Um santuário marinho cheio de vida, incluindo um crocodilo curioso. Um fotógrafo tem apenas segundos para decidir: intervir ou tirar uma foto?

Por David Doubilet, Jennifer Hayes
Publicado 27 de jun. de 2018 10:20 BRT, Atualizado 5 de nov. de 2020 03:22 BRT
Foto de David Doubilet

David Doubilet: O Parque Nacional Jardines de la Reina é um santuário marinho formado por um colar de chaves, ilhotas de mangue e recifes de cerca de 100 km no sul de Cuba. Em um trabalho anterior com minha esposa e parceira de fotografias, Jennifer Hayes, nós documentamos recifes de corais saudáveis cheios de peixes e tubarões e mangues patrulhados por crocodilos. Nós sabíamos que o tempo, o aumento do turismo e a mudança climática poderiam alterar o parque nacional de 1368 quilômetros quadrados – então, 15 anos depois, voltamos para ver como estava o local.

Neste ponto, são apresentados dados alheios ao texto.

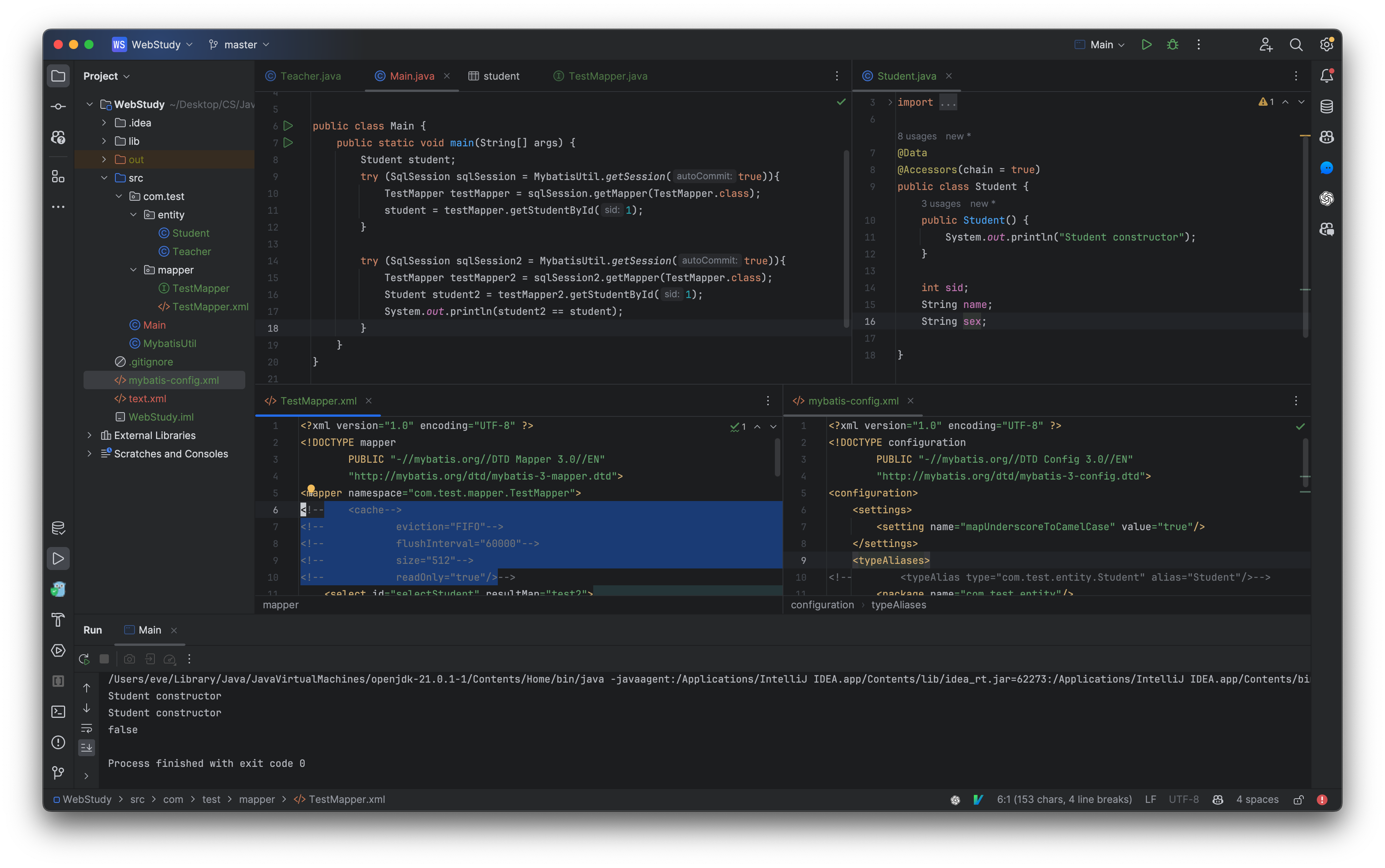Toggle scroll to end in Run console

coord(87,747)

Estávamos em um canal de mangue fotografando Cassiopeia, também conhecida como água-viva invertida. Jennifer, de costas para mim, estava focada em um espécime acima dela. No canto do meu visor, eu vi um grande crocodilo americano passeando pelo rio. Quando comecei a tirar fotos dele, percebi que o crocodilo ia passar diretamente entre Jennifer e eu.

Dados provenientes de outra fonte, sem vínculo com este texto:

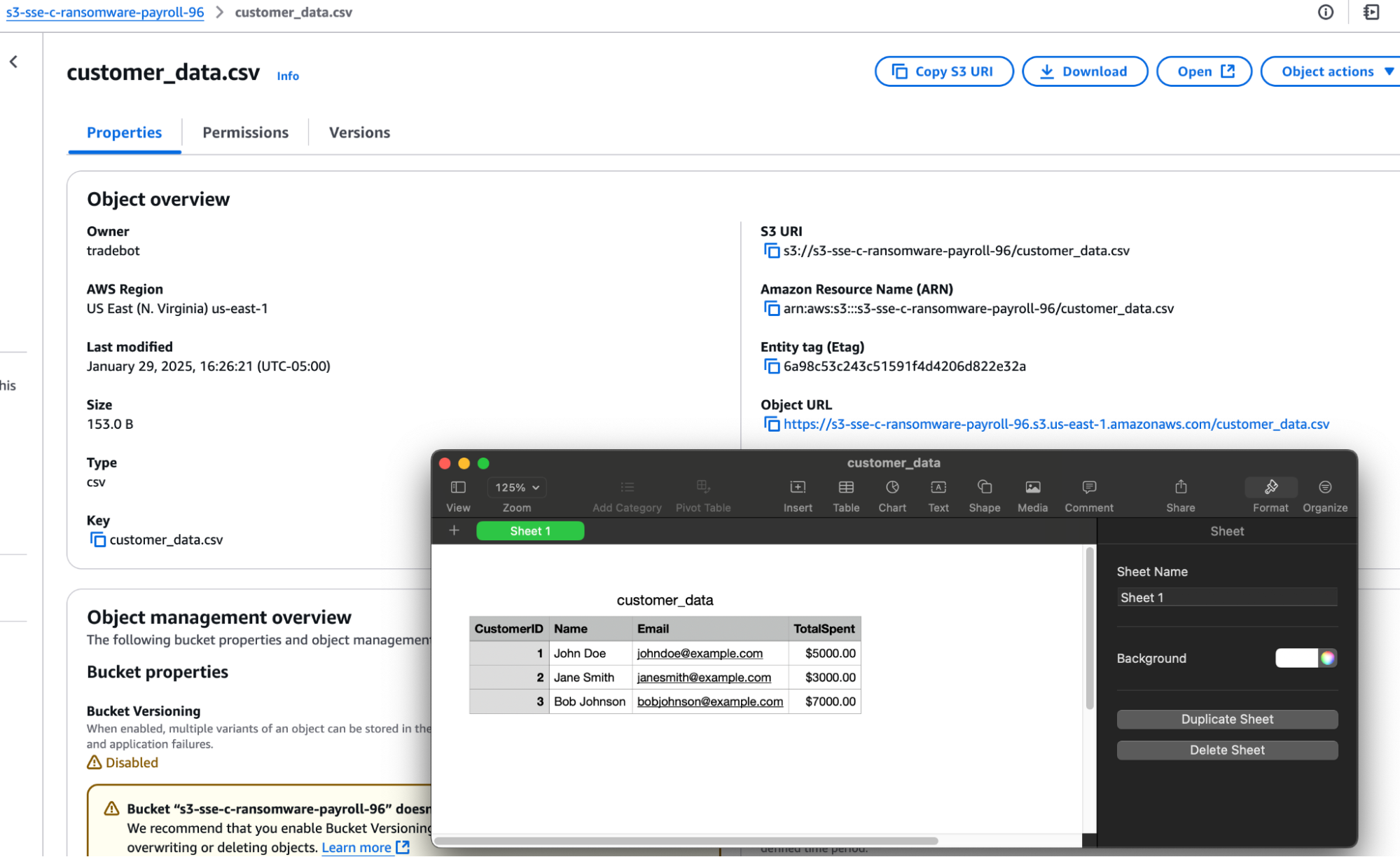
Task: Select the Shape tool
Action: [x=984, y=494]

Comecei a fazer sons altos através de meu regulador e me mover na direção de Jen, disparei várias fotos com flash para avisá-la de que tínhamos companhia. Ela rapidamente percebeu meu sinal e se virou para ver nosso visitante.

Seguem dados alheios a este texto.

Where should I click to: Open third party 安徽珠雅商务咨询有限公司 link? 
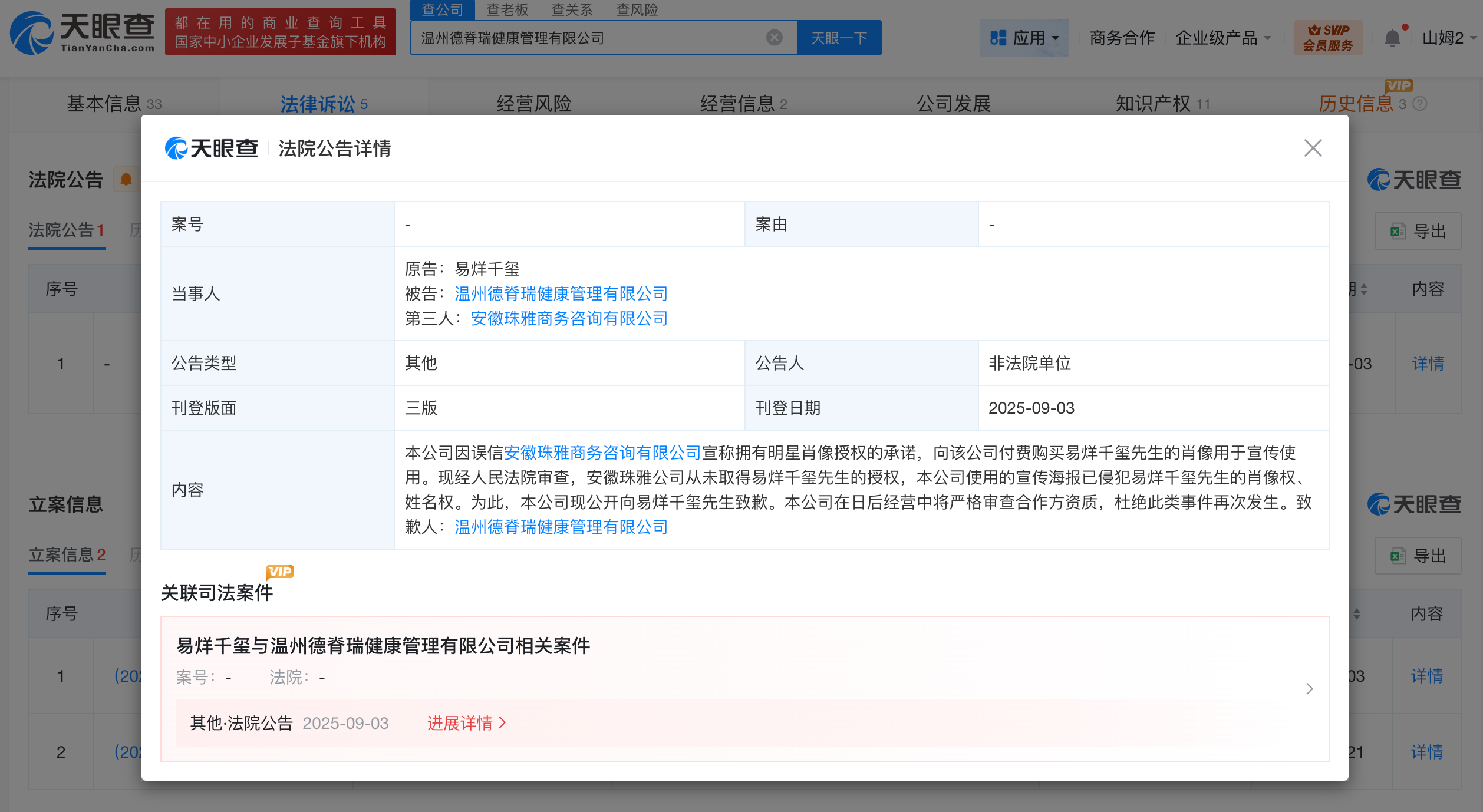coord(569,319)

Jennifer Hayes: Eu me vi cara-a-focinho com um crocodilo-americano. Ao mesmo tempo surpresa e feliz, eu o cumprimentei através do meu regulador.

DD: Ela me deu um sinal de que estava tudo bem e  falou alto “Olááá, bonitão!” enquanto se curvava para tirar seu retrato (mostrado acima). Fiquei maravilhado com a maneira como ela tratava o crocodilo com respeito, curiosidade calma e completa alegria. Ela se acomodou para capturar o momento sem pensar duas vezes.

JH: Não me senti ameaçada. Por vários dias eu observei esses crocodilos passeando, investigando as coisas do mangue, perseguindo os peixes por diversão e dormindo perto de nós. Muitos deles nadavam com mergulhadores diariamente. Eu me sentia familiarizada com seu comportamento – e eu tinha uma grande capa subaquática SEACAM que poderia servir de escudo se fosse preciso.

Mas eu quero deixar claro: Eu estava confortável com aquela espécie de crocodilo naquele lugar em particular, naquele momento em particular. Eu não me sentiria confortável com uma espécie mais agressiva, como um crocodilo-do-Nilo ou um crocodilo-marinho em outro ambiente.

DD: Quando as pessoas veem a imagem do crocodilo atrás da Jennifer, as reações incluem admiração, surpresa e horror. Mas depois e algumas fotos, o crocodilo, nem um pouco impressionado conosco, seguiu seu caminho e foi fazer coisas de crocodilo. Nós continuamos na nossa busca por águas-vivas.

JH: Muitas pessoas perguntam se eu não fiquei brava pelo David ter tirado a foto ao invés de tentar me “salvar”. Esta é minha resposta: Eu ficaria triste se ele não tivesse tirado as fotos. Eu era uma visitante no ambiente daquela criatura e ele ficou interessado em investigar. É isso que eu espero de um trabalho – Não sinto medo, mas sim alegria em ver uma criatura tão antiga.

DD: Sempre existe um risco no nosso trabalho. Jennifer e eu já desistimos de muitos mergulhos com animais agressivos – para a nossa segurança e para a deles. Mas esse encontro reforçou a boa notícia que nós vivenciamos no Jardines de la Reina. O crocodilo é uma espécie indicadora, um símbolo de um ecossistema marinho saudável que consegue suportar superpredadores (diferentemente de áreas degradadas e com muita pesca em outros lugares do Caribe).

Essa reserva é um sucesso de conservação porque ela é ativamente patrulhada e protegida. A diminuição de restrições de viagens vai acabar trazendo mais turistas – então, é muito importante manter um equilíbrio entre ecoturismo, exploração e conservação. Isso será possível se os visitantes adotarem a mesma filosofia que nós temos com o crocodilo curioso e todas as outras criaturas marinhas. Nós entramos no oceano sob os termos deles, não nos nossos.

A bióloga marinha Jennifer Hayes e o fotógrafo David Doubilet são colaboradores premiados. Doubilet é embaixador da Rolex e participante na nova parceria formada entre Rolex e National Geographic. Seu lema, “Comprometido com um Planeta Perpétuo”, reflete sua missão: promover conservação e exploração dos oceanos da Terra, polos e montanhas.